Image by jeferrb from Pixabay

Since we’re all spending so much time at home as a result of offices having been slow to re-open in many places, or people have opted not to return, we felt that it’s a good time to check in on the progress of the Internet of Things (IoT). Good place to start: this TED 2018 presentation on What your smart devices know (and share) about you. We’ve come a long way since then, baby – or at least technology has.
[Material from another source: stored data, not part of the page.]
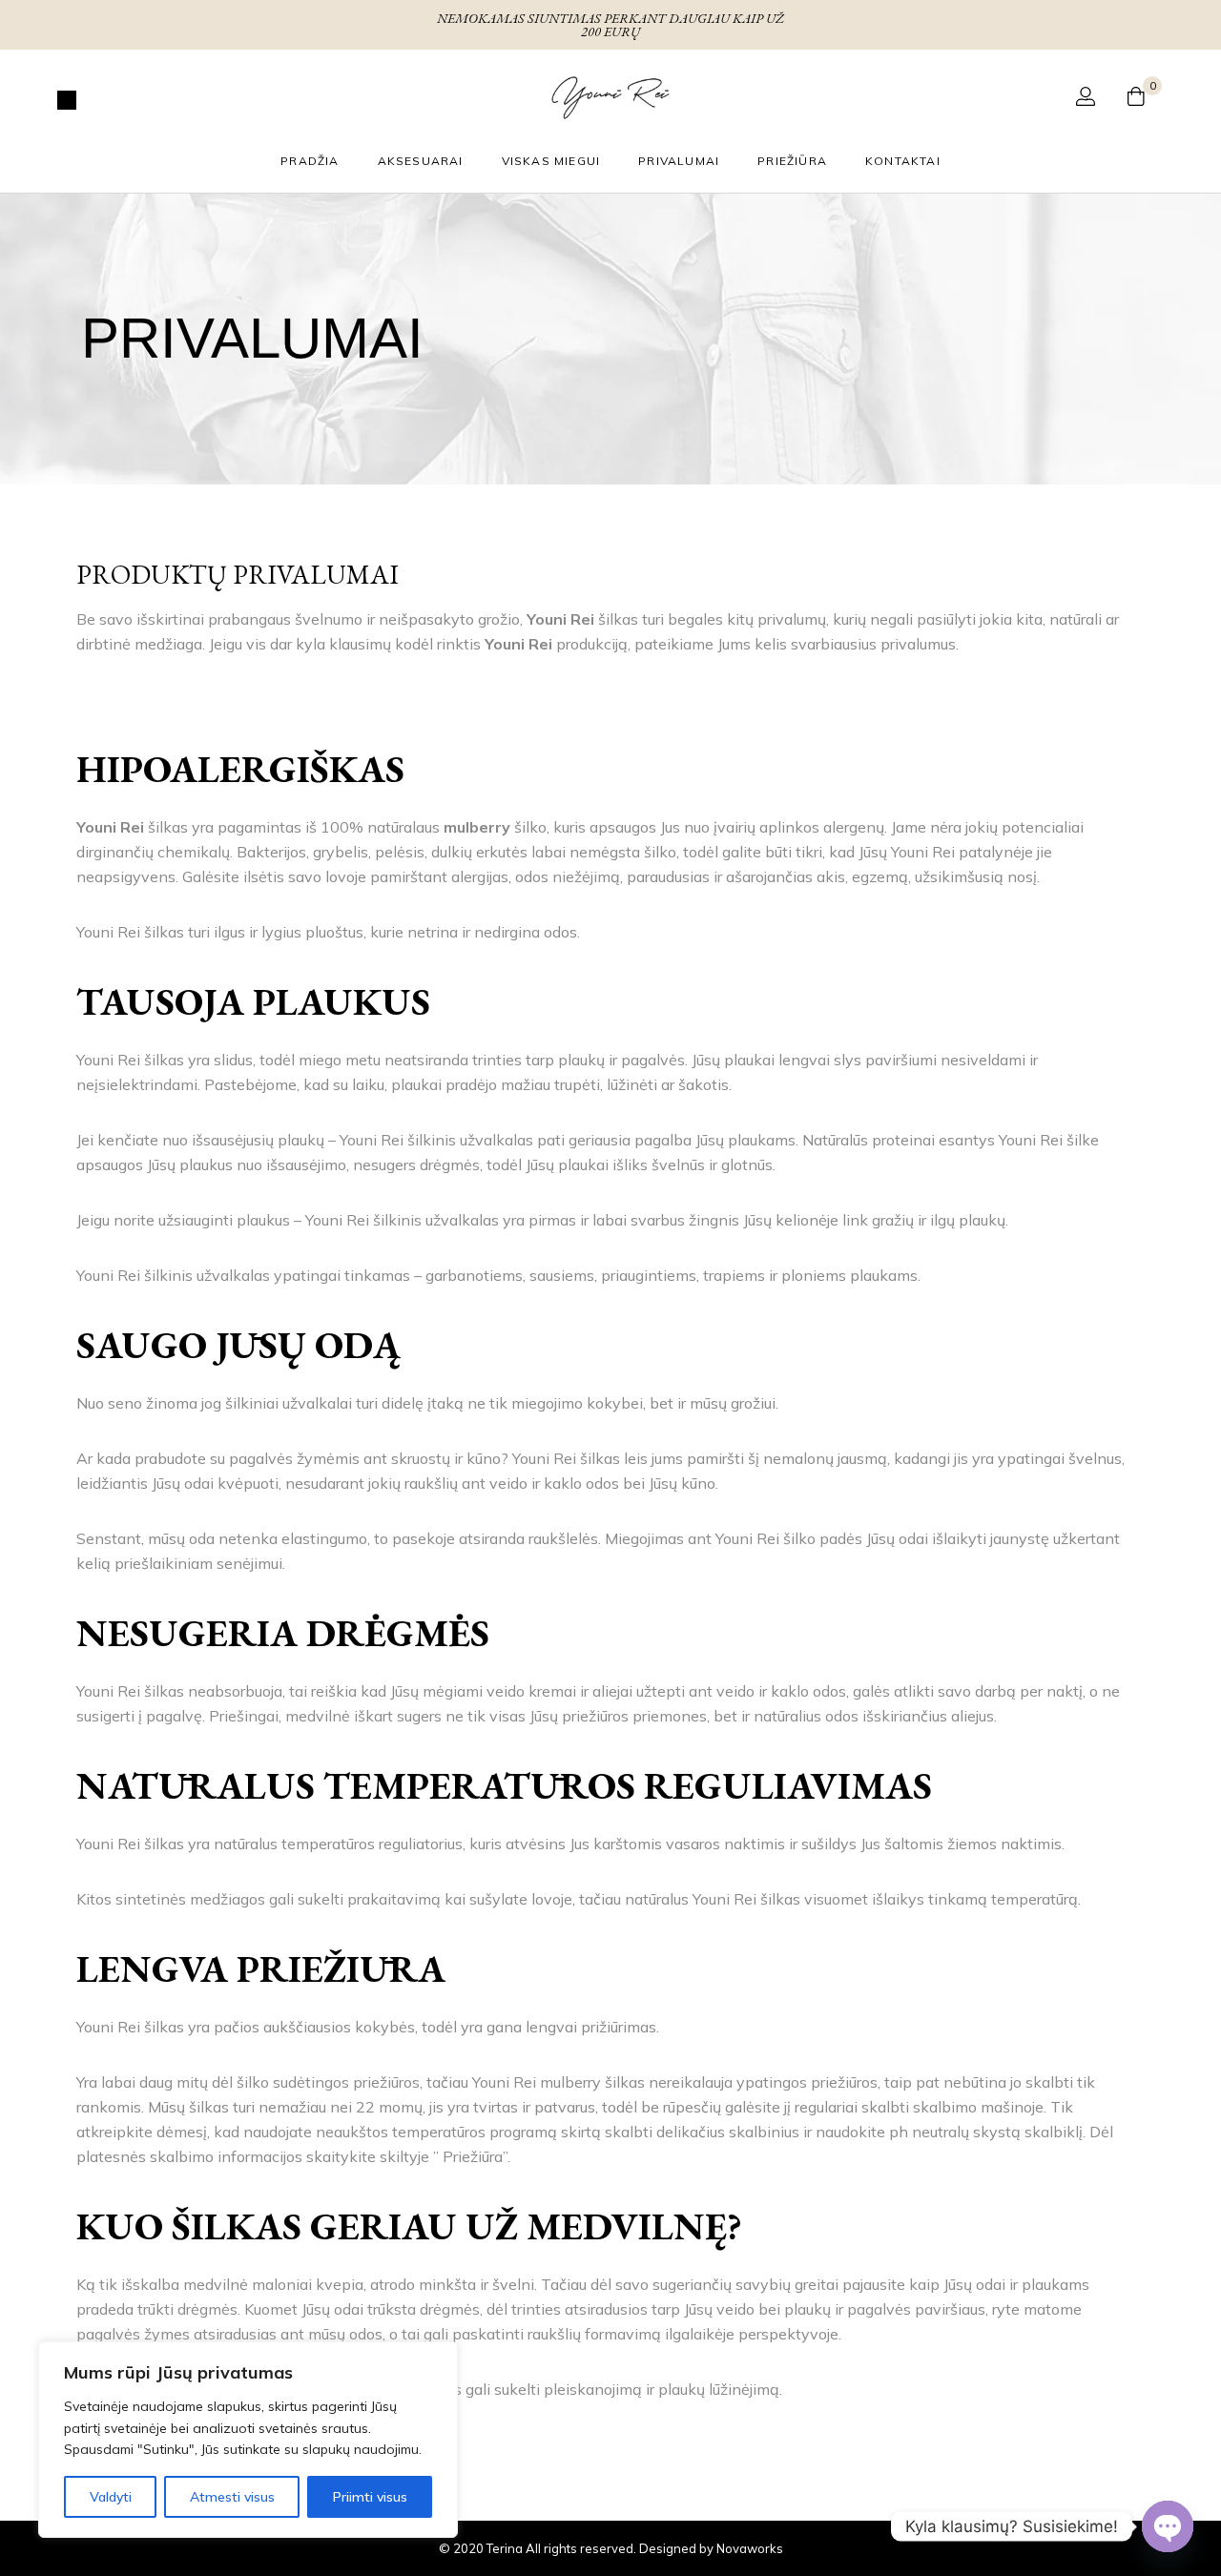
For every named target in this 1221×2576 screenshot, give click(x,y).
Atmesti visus (232, 2496)
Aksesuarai (421, 161)
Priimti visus (370, 2496)
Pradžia (309, 161)
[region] (248, 2439)
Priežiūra (792, 161)
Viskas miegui (551, 161)
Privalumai (678, 161)
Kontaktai (903, 161)
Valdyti (111, 2496)
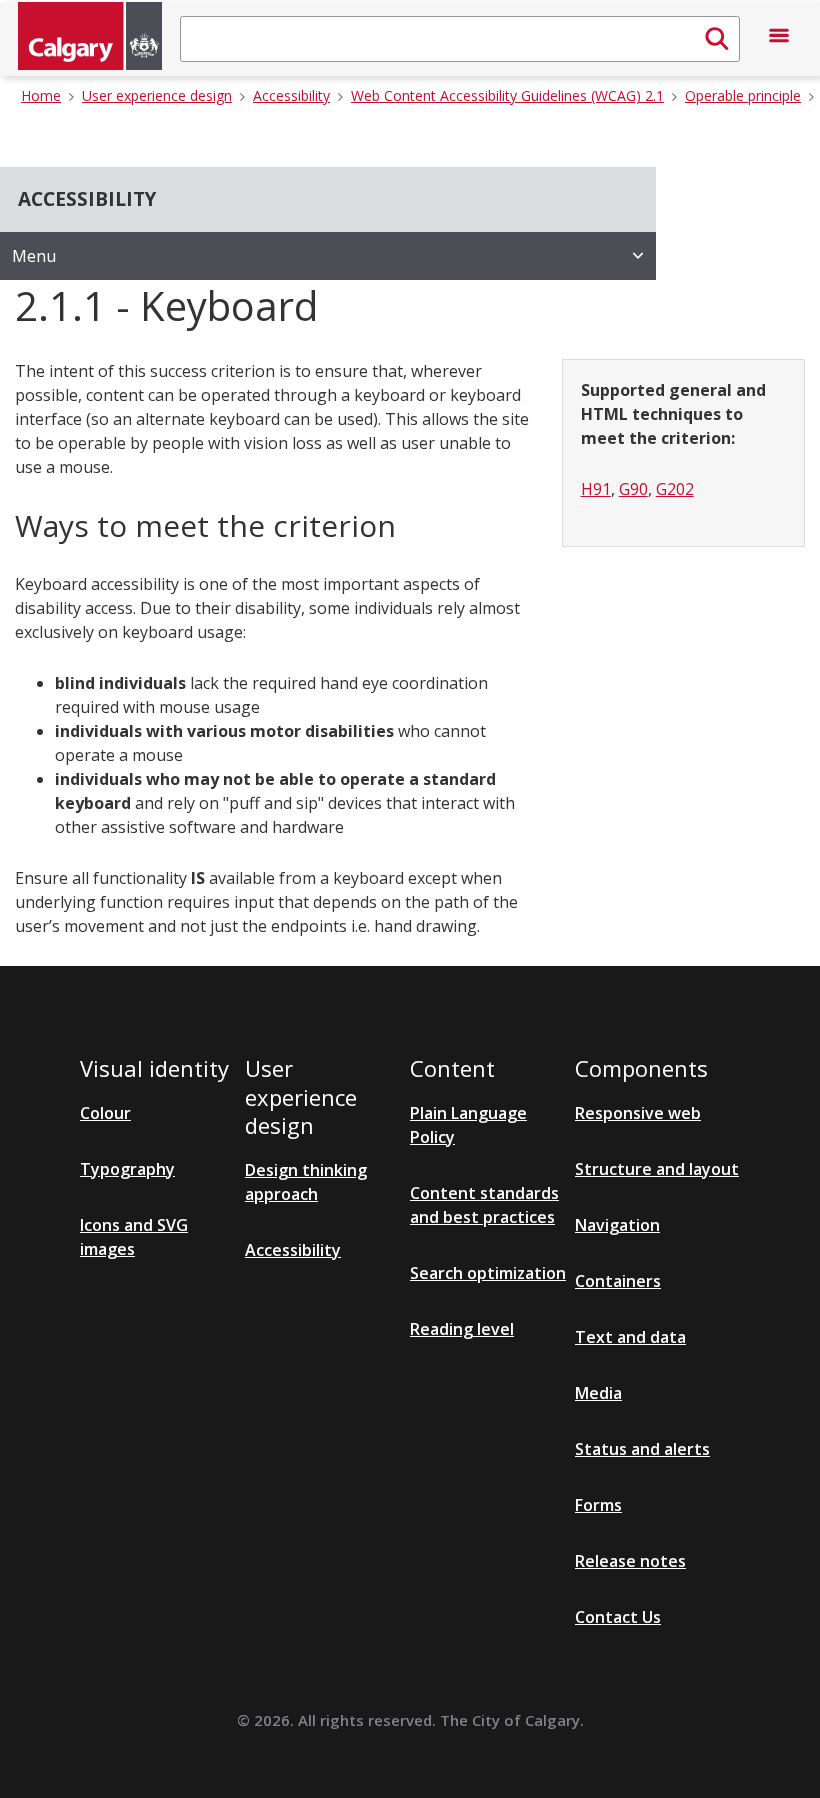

Many of us are more or less stuck in our homes – and time to look at the data they’re collecting.

“There are smart lights, smart locks, smart toilets, smart toys, smart sex toys. Being smart means the device can connect to the internet, it can gather data, and it can talk to its owner.

“But once your appliances can talk to you, who else are they going to be talking to? I wanted to find out, so I went all-in and turned my one-bedroom apartment in San Francisco into a smart home. I even connected our bed to the internet. As far as I know, it was just measuring our sleeping habits. I can now tell you that the only thing worse than getting a terrible night’s sleep is to have your smart bed tell you the next day that you “missed your goal and got a low sleep score,” said Kashmir Hill, one of the two presenters, and a journalist who covers privacy and security for Gizmodo.

The reporter installed 18 connected devices and had them monitored (by fellow presenter and co-worker Surya Mattu) to understand what the home’s digital emissions look like to the internet service provider – and what they could sell you.

“We ran the experiment for two months. In that two months, there wasn’t a single hour of digital silence in the house — not even when (she and her husband) went away for a week,” she noted.

“The smart things you buy can and probably are used to target and profile you. Just the number of devices you have can be used to predict how rich or poor you are. Facebook’s made this tech, and they’ve also patented it.

“It’s easy to forget these things are watching you, because they don’t look like cameras,” Surya noted.

Intrusive much?

Once again, if the devices are listening for a wake word, they’re always listening. FYI, “do you know which device was especially chatty? The Amazon Echo. It contacted its servers every three minutes, regardless of whether you were using it or not,” said Surya.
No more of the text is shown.